◆ WHAT THE TASK ASKS: Look through the material below and report every line that includes "agent".

◆ SOURCE DATA:
────────────────

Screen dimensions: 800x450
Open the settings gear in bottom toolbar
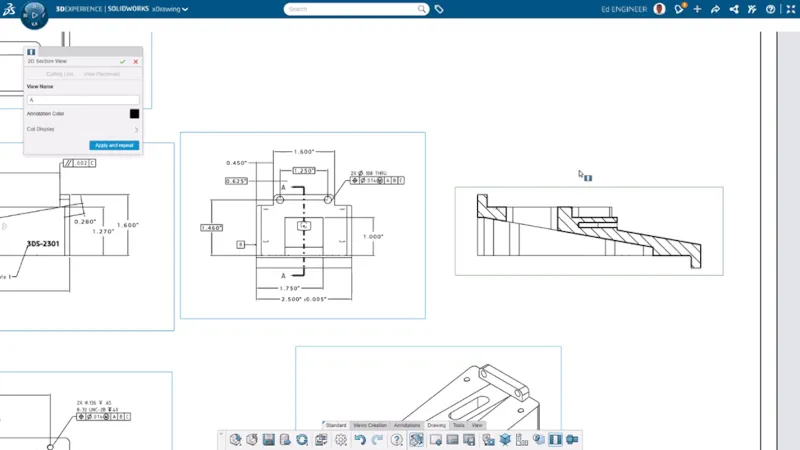tap(341, 439)
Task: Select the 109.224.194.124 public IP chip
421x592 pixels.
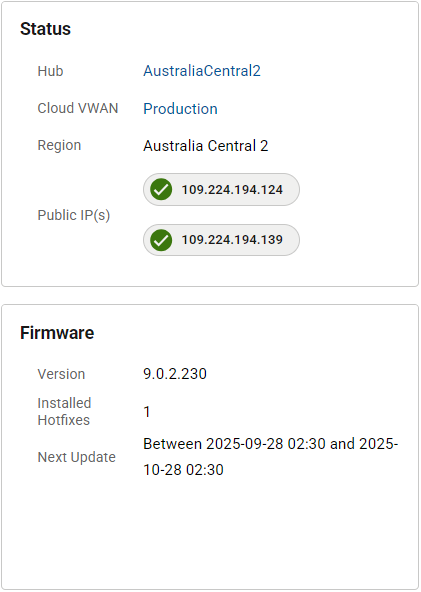Action: [221, 190]
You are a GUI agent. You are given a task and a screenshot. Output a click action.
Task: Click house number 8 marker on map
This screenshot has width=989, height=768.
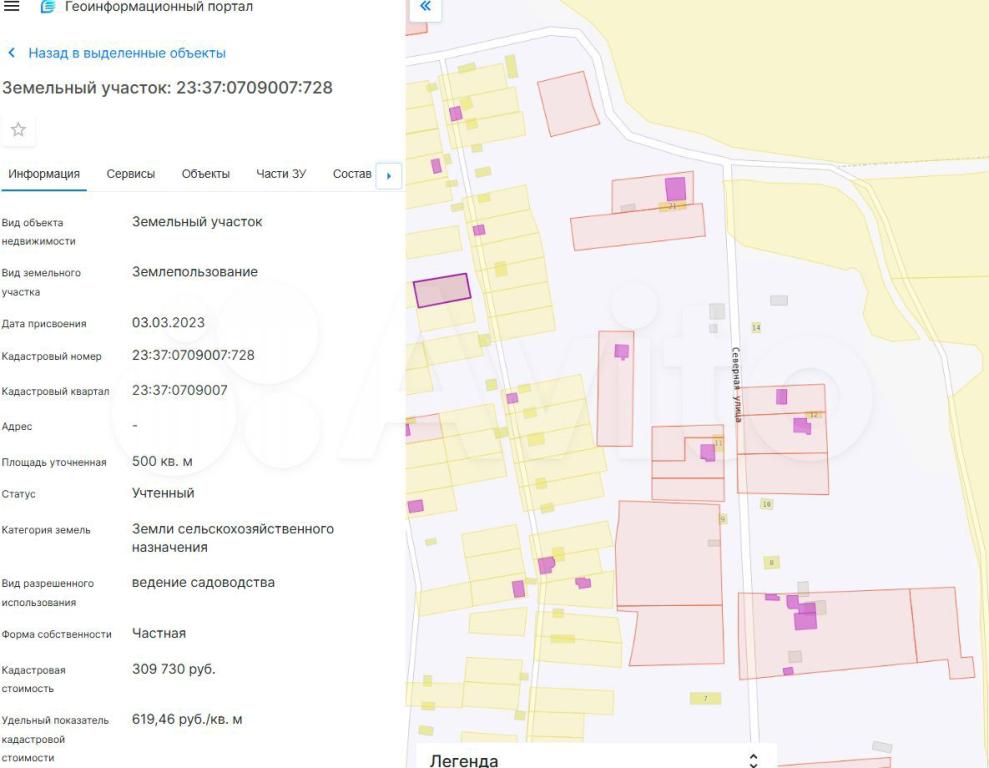point(771,563)
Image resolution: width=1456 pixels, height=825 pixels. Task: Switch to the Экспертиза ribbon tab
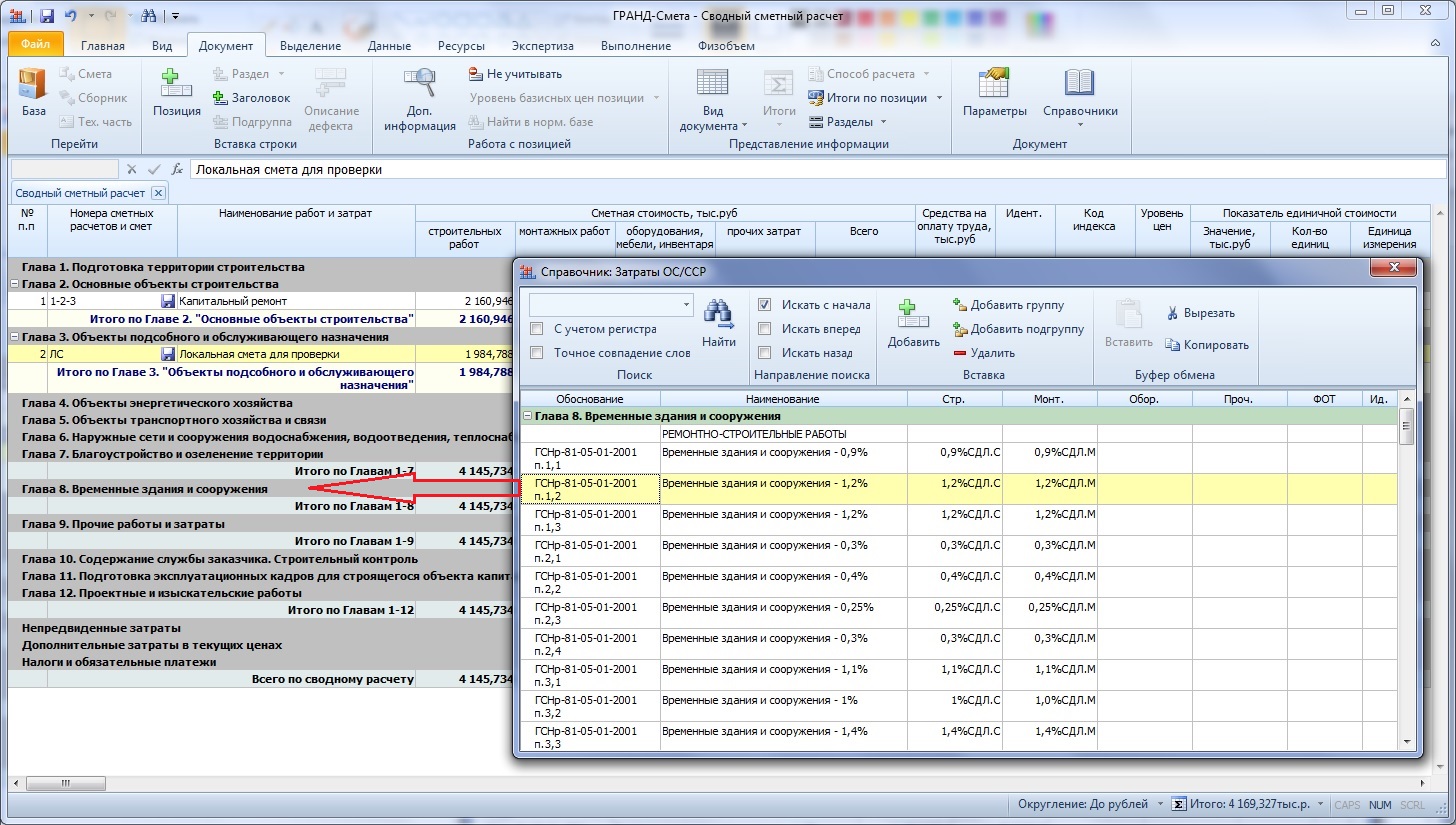[542, 46]
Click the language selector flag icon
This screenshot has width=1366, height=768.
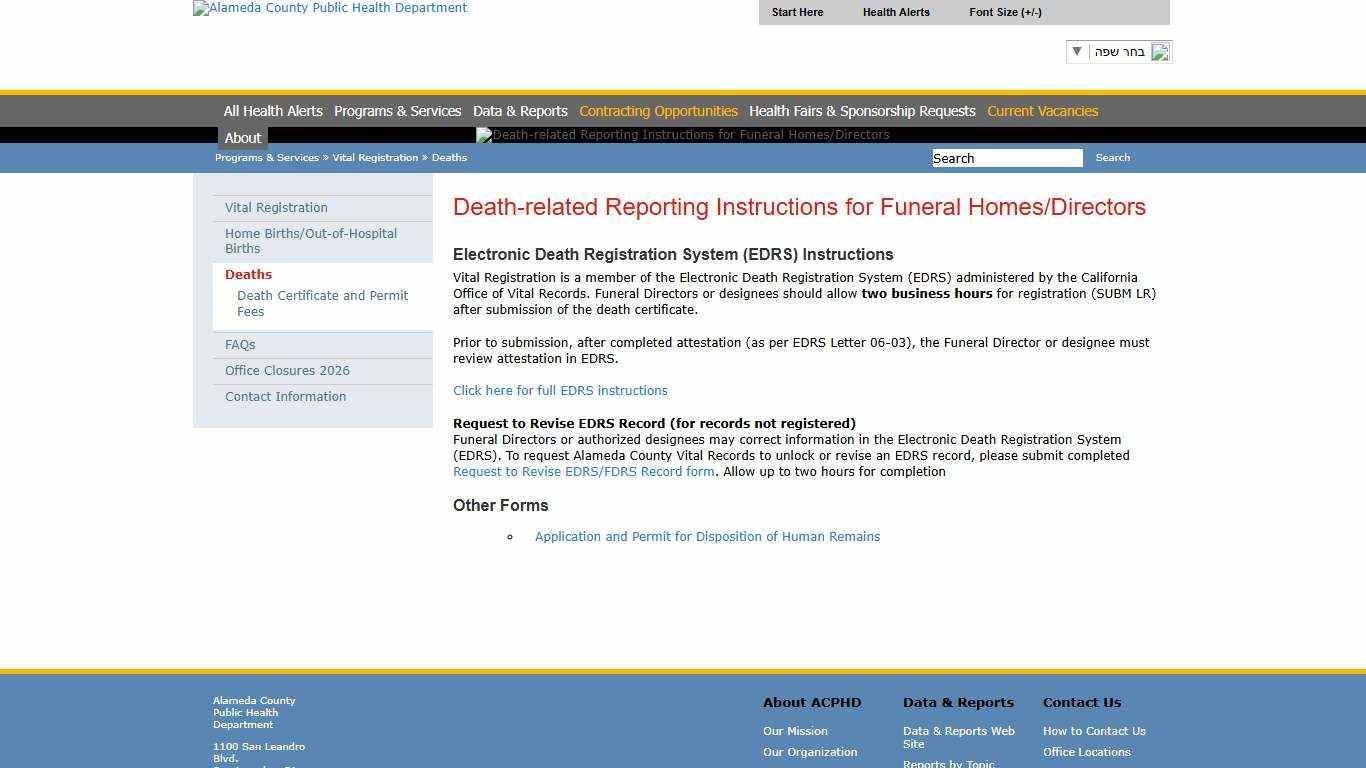tap(1160, 51)
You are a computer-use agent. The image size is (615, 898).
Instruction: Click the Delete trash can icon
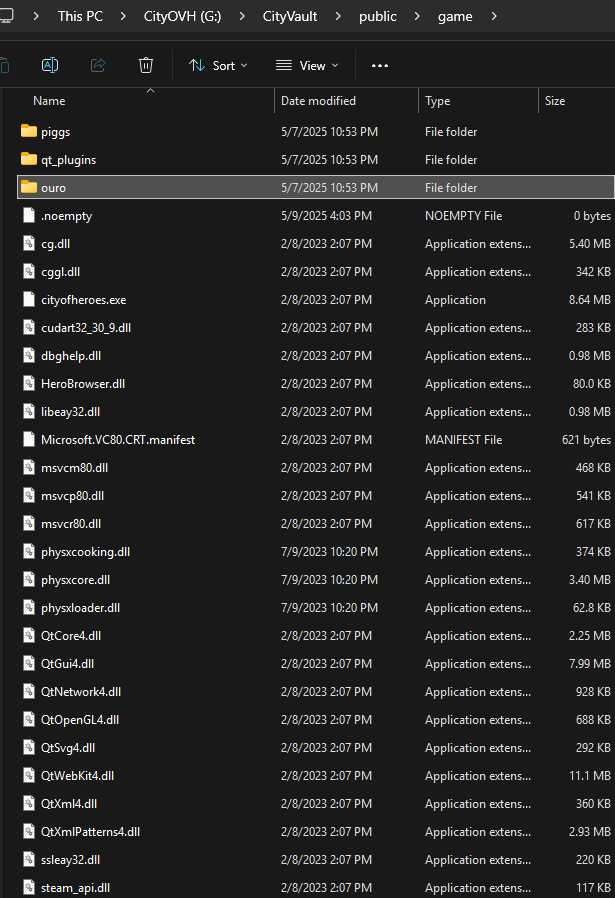146,65
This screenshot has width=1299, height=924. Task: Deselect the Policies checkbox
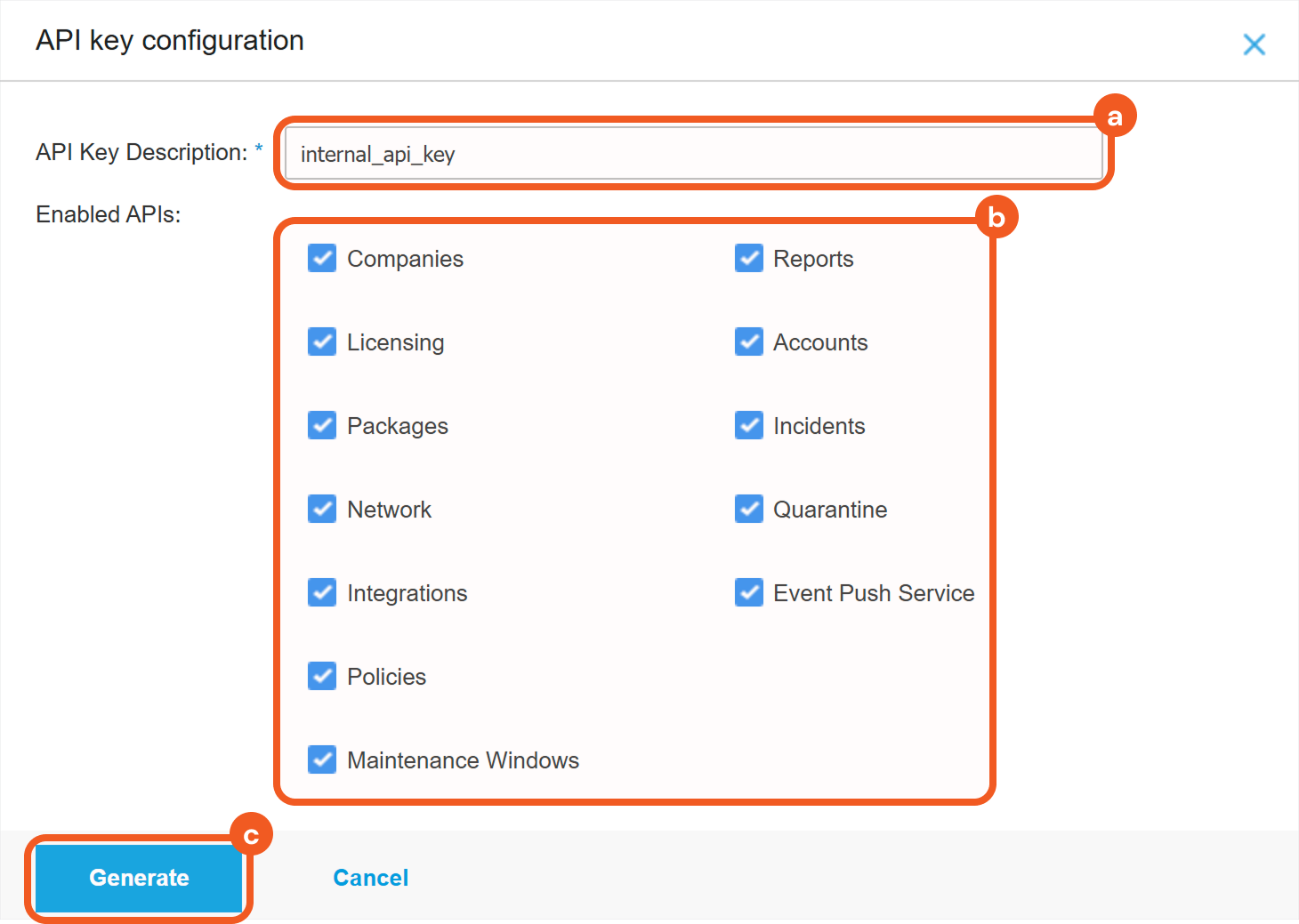322,677
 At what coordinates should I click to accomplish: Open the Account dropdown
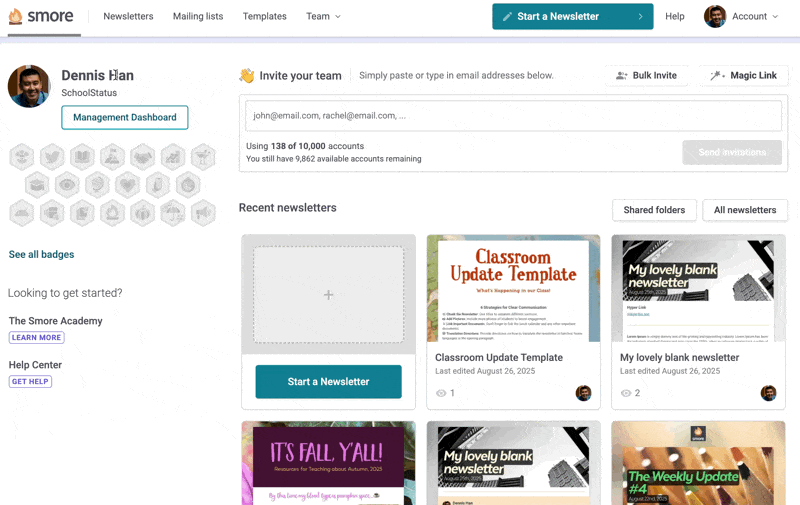tap(741, 16)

────────────────

◆ RESPONSE TO THE TASK:
You are a GUI agent. You are given a task and a screenshot. Output a click action.
You are a computer-use agent. The image size is (615, 898).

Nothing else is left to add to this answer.